A Corte Suprema, todavia, ampliou a extensão da proteção do Estado, como sabido. O Texto Constitucional, resultado da manifestação do poder constituinte originário de 1988, permanece atualmente inalterado, intacto. Mudou-se, apenas, o sentido do texto. Deu-se a construção da norma jurídica a partir do texto e da realidade social pós-moderna. O conceito de família ganhou novos contornos jurídicos. O intérprete, in caso, a Corte Suprema, produziu uma norma jurídica conformadora para a união homoafetiva, a partir do texto normativo da Constituição e considerou, para tanto, a realidade histórica afeta, e inclusive  afetiva, à interpretação da Constituição.

 

Dessume-se, pois, que interpretar consiste numa operação constitutiva, criativa (e não apenas declaratória), que tem por objetivo extrair o real significado do texto, com espeque numa realidade determinada.

 

Assim, o intérprete cria a norma jurídica aplicável ao caso em testilha, com base na multiplicidade de sentidos contidos no próprio texto e, também, na realidade fenomênica.

 

É também sabido que o texto normativo é marcado por uma variedade de opções interpretativas, o que viabiliza a construção da norma jurídica pela adoção de, pelo menos, uma via interpretativa a ser escolhida pelo hermeneuta.

 

Com efeito, não há que se falar, a nosso ver, em voluntas legis (vontade da lei).

 

A “lei”, o texto normativo, não possui vontade.  

 

Há, de fato, por assim dizer, duas vontades: uma, a vontade do legislador no que toca à produção do texto na dinâmica do debate político-legislativo; a outra, a vontade do intérprete no ato de eleição da interpretação da lei, ao atribuir significado a ela, culminando-se na produção da norma jurídica.

[Linhas de dados]
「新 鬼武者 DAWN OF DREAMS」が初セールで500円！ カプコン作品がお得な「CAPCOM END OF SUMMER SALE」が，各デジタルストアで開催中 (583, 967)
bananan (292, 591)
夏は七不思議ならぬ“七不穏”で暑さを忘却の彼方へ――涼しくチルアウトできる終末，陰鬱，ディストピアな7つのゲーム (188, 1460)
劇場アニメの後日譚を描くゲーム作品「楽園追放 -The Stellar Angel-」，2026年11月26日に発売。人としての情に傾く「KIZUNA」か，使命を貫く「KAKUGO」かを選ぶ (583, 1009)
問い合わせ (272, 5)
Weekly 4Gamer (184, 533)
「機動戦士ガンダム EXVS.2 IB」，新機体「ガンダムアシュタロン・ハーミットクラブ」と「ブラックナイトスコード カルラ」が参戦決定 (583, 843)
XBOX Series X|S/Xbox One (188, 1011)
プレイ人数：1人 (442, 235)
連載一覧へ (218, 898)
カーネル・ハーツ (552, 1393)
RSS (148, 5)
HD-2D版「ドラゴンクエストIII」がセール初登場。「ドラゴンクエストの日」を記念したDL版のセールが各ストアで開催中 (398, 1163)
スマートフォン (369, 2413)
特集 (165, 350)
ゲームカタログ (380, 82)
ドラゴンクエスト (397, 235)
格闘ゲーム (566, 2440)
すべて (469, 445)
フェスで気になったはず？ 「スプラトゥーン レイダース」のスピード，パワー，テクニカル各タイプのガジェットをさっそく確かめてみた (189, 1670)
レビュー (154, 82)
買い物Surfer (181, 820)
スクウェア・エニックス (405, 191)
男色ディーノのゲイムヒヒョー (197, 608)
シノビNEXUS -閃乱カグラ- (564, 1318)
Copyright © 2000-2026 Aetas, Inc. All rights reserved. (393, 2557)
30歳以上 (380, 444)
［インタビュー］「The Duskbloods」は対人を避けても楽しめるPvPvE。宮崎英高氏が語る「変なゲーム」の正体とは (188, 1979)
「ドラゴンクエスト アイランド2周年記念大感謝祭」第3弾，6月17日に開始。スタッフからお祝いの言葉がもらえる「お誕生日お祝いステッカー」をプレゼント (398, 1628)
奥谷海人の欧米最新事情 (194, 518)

[Tarefa escrita A] De acordo com o artigo, por que não se deve falar em "voluntas legis"?
[Tarefa escrita B] Some -88 a cada número das coordenadas nas linhas da listagem que começam na linha que contém "買い物Surfer (181, 820)" e seguem até o fim da listagem, incluindo as duas pontas. Reescreva essas linhas completas, cada uma com o seu texto.

[Solução do problema A] Porque a lei, ou seja, o texto normativo, não possui vontade. O que existe são duas vontades: a do legislador, ao produzir o texto no debate político-legislativo, e a do intérprete, ao escolher a interpretação da lei e atribuir-lhe significado, o que culmina na produção da norma jurídica.

[Solução do problema B]
買い物Surfer (93, 732)
スクウェア・エニックス (317, 103)
男色ディーノのゲイムヒヒョー (109, 520)
シノビNEXUS -閃乱カグラ- (476, 1230)
Copyright © 2000-2026 Aetas, Inc. All rights reserved. (305, 2469)
30歳以上 (292, 356)
［インタビュー］「The Duskbloods」は対人を避けても楽しめるPvPvE。宮崎英高氏が語る「変なゲーム」の正体とは (100, 1891)
「ドラゴンクエスト アイランド2周年記念大感謝祭」第3弾，6月17日に開始。スタッフからお祝いの言葉がもらえる「お誕生日お祝いステッカー」をプレゼント (310, 1540)
奥谷海人の欧米最新事情 (106, 430)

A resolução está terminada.